## Source document
>>>
It seems like every other month a diet regime is being touted as the it way of being healthy. Australian fitness blogger Madalin Frodsham was no stranger to this craze, and for years tried various methods of restricting food intake to stay “fit.”

And then she had a revelation: under-eating is not the way to be fit!

Her super-thoughtful caption gave some serious insight into what a lot of people put themselves through in order to be “fit.”

She wrote, “Let’s just preface this by saying no, I did not have an ED. When I was eating 800 calories a day, I thought I was healthy. I was eating healthy food, but hardly any macronutrients…I was quiet astonished to see how little protein and carbs I was eating. 800 calories seems absurdly low as now I need minimum 1500 calories to be full, but at the time 800 calories was keeping me full because that’s what my body was used to. After a while though, salad simply wasn’t cutting it, and for all the restrictions I was placing on my diet, I simply wasn’t seeing the results I had anticipated. So I got in touch with a [personal trainer] and nutritional coach and got my macro[nutrient]s sorted.”

According to SELF, “Macronutrientscarbohydrates, proteins, and fats—are major dietary components that the human body needs to thrive.” Madalin’s nutritional coach assessed her diet and immediately gave Madalin two key pieces of advice: 1) She would have to increase her calorie intake. 2) She would have to make sure that 50% of her calories came from healthy carbohydrates.

That’s right. Carbohydrates can be healthy.

Madalin was, of course, dubious:

“When he first told me to eat 50 percent carbs I nearly died. I was eating about 10 percent carbs before and could not fathom how 50 percent carbs would not make me fat.”
<<<
## Record extracts
>>>
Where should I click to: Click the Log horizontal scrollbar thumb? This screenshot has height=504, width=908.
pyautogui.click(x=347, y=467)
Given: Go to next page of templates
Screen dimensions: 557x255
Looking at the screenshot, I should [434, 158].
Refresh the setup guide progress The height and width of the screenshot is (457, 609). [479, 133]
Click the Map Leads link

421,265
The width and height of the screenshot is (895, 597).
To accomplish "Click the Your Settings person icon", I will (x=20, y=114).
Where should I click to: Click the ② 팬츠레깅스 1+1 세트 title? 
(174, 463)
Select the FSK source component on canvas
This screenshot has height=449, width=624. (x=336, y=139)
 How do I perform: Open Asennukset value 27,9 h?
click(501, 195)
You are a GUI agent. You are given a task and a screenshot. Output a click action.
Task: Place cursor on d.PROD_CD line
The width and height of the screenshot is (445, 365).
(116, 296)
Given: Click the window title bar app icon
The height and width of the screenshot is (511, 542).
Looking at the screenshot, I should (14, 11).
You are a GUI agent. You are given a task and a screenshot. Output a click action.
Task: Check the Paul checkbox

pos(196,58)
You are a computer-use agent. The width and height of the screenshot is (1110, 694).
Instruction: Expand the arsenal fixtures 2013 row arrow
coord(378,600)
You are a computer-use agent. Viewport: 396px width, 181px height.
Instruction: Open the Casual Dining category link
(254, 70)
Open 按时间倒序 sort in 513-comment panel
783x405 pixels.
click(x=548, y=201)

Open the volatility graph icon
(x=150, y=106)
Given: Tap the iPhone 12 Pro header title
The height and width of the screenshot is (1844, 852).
<<<
## Work task 1
In the passage about Madalin Frodsham's diet, could you repeat the stretch from "It seems like every" through "way to be fit!"?
## Work task 2
Please answer these questions using the passage about Madalin Frodsham's diet.
(a) How many calories a day was she eating when she thought she was healthy?
(b) What share of her calories did her nutritional coach say should come from healthy carbohydrates?
(c) About what percentage of her diet were carbs before the coach's advice?
## Work task 3
Can you resume the passage about Madalin Frodsham's diet from where it stops?

## Task result 1
It seems like every other month a diet regime is being touted as the it way of being healthy. Australian fitness blogger Madalin Frodsham was no stranger to this craze, and for years tried various methods of restricting food intake to stay “fit.”

And then she had a revelation: under-eating is not the way to be fit!

## Task result 2
(a) 800 calories a day.
(b) 50 percent.
(c) About 10 percent.

## Task result 3
Instead, Madalin’s energy increased and she got visible abs and toned arms. As she further explained:

“If you’re under feeding yourself in an effort to lose weight, don’t do what I did for so long… Don’t waste your time eating salad when you could be eating sweet potatoes and banana pancakes. Eat more and get fit. It actually works.”

As Nikita Kapur, R.D., told SELF:

“Over-restricting calories to lose weight can sometimes backfire. “If your body gets less calories then it needs to function, it can go into a conservation mode where it tries to hold on to as much energy as it can.”

Getting a proper amount of nutrients is key to optimal body function.

“Carbohydrates are the body’s main source of energy,” Robin Kaiden, R.D., nutritionist and personal trainer at Robin Barrie, also told SELF. “If we don’t get sufficient carbs, our bodies will eventually use the protein in our muscles as an energy source.”

Still, it’s important to remember that everyone’s body is different. Kapur emphatically told SELF that “each person’s diet should be individualized, based on things like basic metabolic rate and average level of activity:”

“Bottom line? Each person is so different with varying calorie, macronutrient, and micronutrient needs.”

Basically, everybody is different and we should all respect our bodies and fill them with healthy nutrients that make him happy. That is a message we can totally get behind.